CDC: 20% of people in each state are obese


New CDC data breaks down obesity by state with Mississippi the heaviest.


Mario Tama

A new CDC study highlighting the scale of America's obesity epidemic shows that at least 20 percent of people in every state are obese.

The 2011 map, which is based on a continous wide-ranging series of surveys shows that obesity is most prevalent in Alabama, Arkansas, Indiana, Kentucky, Lousiana, Michigan, Missisipi, Missouri, Oklahoma, South Carolina, Texas and West Virginia.

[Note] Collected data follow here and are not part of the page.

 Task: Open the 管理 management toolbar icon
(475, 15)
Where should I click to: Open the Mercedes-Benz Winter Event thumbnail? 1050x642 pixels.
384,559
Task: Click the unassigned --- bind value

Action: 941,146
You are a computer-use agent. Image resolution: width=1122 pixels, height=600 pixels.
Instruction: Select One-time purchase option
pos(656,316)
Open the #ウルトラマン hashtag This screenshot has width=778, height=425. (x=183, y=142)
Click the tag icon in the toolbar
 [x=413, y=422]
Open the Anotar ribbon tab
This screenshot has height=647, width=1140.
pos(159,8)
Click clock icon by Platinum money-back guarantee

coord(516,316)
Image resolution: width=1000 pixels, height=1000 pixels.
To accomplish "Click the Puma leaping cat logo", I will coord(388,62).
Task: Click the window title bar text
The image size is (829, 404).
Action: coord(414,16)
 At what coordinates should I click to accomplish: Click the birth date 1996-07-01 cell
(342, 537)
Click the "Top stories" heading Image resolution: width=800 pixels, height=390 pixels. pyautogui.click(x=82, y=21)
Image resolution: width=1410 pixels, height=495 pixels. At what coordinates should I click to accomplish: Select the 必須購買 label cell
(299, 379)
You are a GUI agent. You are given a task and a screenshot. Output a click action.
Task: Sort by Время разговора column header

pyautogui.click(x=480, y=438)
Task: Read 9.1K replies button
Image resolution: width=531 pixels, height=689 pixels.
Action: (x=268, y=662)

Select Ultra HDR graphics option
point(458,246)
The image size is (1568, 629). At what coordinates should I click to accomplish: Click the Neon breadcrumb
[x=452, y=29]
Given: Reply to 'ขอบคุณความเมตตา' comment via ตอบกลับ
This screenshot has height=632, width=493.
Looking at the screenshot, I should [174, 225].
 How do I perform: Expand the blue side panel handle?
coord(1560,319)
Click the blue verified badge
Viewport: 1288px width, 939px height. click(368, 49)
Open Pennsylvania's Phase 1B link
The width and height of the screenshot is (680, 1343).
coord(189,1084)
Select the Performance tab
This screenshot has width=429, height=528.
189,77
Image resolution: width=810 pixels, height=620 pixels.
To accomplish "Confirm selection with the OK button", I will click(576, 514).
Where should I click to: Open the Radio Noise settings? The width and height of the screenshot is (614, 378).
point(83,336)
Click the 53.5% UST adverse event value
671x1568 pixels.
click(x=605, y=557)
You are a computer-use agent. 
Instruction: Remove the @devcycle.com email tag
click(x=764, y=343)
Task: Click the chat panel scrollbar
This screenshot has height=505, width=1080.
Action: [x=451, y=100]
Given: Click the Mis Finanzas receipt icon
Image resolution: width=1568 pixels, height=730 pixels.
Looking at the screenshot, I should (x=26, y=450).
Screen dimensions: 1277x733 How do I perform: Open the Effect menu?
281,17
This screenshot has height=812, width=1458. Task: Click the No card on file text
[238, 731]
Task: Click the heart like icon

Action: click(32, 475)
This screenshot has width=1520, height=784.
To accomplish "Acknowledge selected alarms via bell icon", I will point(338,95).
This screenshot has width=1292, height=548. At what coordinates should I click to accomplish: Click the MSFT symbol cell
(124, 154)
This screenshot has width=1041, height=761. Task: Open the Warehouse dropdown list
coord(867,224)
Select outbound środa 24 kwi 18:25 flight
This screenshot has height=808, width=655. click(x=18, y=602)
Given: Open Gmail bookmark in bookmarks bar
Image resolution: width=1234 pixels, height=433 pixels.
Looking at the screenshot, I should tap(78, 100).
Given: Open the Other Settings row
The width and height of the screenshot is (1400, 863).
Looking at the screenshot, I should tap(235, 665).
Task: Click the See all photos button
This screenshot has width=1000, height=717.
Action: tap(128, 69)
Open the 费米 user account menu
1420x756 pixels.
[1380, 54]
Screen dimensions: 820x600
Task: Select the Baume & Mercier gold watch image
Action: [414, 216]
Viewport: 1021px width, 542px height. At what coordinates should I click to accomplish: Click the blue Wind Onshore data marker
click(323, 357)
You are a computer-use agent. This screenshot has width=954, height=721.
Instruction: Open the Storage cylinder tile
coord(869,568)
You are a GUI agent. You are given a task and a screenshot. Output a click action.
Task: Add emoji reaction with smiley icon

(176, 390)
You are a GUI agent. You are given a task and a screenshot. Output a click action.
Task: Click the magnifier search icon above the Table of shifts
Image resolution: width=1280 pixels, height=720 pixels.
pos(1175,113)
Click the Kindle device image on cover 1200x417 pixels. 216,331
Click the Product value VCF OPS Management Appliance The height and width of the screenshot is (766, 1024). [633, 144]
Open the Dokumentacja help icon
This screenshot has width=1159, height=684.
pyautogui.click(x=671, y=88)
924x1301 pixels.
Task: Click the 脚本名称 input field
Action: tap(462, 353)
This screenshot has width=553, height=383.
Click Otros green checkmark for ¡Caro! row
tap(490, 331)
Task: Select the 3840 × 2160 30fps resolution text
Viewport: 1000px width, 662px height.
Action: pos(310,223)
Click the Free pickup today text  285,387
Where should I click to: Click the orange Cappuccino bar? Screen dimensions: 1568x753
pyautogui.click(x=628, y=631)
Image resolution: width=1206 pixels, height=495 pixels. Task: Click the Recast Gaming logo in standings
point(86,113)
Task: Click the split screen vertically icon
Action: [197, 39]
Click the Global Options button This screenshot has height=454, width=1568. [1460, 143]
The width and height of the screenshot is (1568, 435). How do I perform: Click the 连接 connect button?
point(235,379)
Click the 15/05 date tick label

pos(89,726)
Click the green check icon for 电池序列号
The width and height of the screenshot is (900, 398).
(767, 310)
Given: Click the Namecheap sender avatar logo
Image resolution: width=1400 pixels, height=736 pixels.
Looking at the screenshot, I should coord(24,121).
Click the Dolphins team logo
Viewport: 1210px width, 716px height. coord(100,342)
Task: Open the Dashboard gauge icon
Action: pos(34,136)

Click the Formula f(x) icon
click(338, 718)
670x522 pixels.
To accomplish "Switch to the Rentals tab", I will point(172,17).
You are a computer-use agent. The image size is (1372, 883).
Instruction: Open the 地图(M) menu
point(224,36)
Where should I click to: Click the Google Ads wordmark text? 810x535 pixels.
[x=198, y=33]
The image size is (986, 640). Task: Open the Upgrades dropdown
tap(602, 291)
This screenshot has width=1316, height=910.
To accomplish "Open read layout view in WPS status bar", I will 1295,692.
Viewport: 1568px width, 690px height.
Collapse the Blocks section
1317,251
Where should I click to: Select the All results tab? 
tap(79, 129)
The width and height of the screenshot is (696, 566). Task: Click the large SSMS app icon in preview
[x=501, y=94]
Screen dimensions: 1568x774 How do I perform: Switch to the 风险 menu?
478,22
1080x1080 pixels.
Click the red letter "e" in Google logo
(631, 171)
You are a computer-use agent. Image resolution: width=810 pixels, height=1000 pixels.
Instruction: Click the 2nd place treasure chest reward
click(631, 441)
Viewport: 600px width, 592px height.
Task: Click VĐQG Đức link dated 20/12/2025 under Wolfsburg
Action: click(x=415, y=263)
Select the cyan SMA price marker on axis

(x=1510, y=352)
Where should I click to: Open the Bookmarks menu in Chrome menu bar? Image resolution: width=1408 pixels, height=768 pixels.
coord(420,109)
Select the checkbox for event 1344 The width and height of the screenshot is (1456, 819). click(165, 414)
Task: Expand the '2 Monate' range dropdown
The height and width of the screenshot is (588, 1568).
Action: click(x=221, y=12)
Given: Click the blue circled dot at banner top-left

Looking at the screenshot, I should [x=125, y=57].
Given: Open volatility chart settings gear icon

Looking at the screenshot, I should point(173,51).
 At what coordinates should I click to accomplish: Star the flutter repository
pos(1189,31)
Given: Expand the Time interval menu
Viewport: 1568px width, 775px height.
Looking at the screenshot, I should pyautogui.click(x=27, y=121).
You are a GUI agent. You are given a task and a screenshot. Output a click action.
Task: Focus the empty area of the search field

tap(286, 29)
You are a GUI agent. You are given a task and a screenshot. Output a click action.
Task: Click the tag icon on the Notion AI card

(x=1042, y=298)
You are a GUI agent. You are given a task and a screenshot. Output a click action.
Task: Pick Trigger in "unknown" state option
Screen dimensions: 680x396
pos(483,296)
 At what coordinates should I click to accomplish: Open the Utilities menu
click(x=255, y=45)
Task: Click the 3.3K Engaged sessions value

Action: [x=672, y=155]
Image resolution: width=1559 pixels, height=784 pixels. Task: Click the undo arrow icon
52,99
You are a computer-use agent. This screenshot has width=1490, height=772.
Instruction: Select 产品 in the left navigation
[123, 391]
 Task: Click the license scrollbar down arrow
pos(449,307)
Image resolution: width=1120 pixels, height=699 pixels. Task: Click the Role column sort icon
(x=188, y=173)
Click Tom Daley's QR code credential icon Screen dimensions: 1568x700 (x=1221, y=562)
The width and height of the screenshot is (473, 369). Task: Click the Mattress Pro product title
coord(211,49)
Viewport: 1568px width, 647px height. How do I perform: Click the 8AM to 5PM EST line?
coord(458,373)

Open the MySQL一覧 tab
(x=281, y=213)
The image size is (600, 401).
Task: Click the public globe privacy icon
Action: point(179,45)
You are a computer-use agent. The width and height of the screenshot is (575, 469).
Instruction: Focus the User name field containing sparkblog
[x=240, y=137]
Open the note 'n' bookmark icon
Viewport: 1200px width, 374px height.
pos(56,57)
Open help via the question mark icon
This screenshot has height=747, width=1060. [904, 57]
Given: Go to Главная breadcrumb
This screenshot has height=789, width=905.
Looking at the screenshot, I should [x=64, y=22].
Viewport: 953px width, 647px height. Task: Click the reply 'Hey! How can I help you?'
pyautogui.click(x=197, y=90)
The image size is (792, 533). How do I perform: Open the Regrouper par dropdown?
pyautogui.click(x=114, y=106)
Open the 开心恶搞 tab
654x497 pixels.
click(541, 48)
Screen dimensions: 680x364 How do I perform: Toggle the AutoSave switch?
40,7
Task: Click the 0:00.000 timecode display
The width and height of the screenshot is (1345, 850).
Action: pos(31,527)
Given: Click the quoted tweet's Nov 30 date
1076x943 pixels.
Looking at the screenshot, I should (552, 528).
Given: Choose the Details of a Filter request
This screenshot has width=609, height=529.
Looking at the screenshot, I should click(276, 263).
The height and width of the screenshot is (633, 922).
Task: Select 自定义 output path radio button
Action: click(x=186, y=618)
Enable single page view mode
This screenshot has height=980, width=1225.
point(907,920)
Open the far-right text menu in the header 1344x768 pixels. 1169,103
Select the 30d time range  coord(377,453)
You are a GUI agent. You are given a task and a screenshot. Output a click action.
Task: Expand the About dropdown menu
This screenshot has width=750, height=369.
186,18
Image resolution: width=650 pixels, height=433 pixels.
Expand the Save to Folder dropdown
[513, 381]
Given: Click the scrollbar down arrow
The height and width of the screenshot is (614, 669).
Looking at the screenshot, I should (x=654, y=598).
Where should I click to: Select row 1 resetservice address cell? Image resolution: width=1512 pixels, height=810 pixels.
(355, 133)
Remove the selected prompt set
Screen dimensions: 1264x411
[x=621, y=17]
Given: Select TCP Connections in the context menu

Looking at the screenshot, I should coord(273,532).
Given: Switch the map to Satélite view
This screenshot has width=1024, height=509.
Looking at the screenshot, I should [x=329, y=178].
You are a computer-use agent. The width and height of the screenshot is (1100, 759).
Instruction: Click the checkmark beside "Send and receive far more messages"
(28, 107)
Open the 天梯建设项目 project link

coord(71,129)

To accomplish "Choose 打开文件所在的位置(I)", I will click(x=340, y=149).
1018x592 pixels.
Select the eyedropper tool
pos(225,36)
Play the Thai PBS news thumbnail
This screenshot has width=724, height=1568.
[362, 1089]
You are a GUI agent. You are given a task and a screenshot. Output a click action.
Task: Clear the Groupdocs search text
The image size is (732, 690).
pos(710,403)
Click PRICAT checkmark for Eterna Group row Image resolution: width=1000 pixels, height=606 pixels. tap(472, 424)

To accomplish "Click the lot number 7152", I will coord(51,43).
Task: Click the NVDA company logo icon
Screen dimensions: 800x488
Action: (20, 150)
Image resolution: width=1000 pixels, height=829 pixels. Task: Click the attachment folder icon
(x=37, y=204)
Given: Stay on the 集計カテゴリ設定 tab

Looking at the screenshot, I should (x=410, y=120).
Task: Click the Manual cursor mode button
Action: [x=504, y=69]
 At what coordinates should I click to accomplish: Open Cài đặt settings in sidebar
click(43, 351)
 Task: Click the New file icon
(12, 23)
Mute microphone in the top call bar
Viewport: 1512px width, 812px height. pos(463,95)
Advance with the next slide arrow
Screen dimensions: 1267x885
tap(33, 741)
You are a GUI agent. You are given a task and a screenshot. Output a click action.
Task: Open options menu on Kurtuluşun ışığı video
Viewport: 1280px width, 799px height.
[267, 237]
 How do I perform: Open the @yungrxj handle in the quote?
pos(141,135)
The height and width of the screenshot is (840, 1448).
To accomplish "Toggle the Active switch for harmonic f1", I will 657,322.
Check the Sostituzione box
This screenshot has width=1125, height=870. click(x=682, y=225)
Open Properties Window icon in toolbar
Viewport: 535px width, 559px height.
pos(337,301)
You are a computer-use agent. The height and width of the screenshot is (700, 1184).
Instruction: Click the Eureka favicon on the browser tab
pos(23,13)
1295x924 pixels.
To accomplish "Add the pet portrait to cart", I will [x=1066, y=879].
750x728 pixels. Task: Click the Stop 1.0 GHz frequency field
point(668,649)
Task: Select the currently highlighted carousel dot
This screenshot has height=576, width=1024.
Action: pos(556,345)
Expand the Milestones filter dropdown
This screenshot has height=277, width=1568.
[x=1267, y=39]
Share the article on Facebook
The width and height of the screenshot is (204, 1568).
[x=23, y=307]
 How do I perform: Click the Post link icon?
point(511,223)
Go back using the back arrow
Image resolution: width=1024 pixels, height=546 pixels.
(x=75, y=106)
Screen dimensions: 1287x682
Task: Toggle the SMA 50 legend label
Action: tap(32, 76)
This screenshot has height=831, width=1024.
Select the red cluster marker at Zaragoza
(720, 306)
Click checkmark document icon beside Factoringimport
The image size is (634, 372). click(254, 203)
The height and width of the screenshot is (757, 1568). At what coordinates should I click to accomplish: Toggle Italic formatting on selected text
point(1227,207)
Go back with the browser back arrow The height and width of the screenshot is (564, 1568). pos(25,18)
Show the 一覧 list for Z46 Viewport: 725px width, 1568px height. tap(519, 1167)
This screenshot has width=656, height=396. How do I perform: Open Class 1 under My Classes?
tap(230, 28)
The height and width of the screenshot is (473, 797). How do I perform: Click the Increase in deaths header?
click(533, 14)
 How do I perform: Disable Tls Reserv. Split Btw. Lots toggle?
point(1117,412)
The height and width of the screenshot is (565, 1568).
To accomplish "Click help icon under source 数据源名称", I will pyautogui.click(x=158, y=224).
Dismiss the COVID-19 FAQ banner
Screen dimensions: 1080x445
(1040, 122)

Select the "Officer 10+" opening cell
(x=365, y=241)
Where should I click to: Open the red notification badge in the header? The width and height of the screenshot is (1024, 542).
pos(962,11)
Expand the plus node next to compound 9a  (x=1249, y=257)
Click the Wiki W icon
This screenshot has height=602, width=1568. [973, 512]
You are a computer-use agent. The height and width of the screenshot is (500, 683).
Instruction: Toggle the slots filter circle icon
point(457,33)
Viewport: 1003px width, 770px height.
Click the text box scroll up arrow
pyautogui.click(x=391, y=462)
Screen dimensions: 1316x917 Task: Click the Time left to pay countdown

"Overall the obesity rate remains high, and it shows that more concerted efforts need to be invested in by states to make healthy choices available," said Heidi Blanck, of the Nutrition, Physical Activity and Obesity at the CDC, reported Bloomberg Businessweek.

According to, the CDC data shows that the state with the highest obesity rate is Missisippi, where 34.9 percent of all people are obese, and Colorado, where 20.7 percent of people are obese.

According to Wired, the Centers of Disease Control and Prevention based the map with data gathered through a project called the BRFSS or Behavioral Risk Factor Surveillance System. The CDC warns, however, that this year's data cannot be compared with other years as the methodology is different. For the first time, households with only cell phones were included.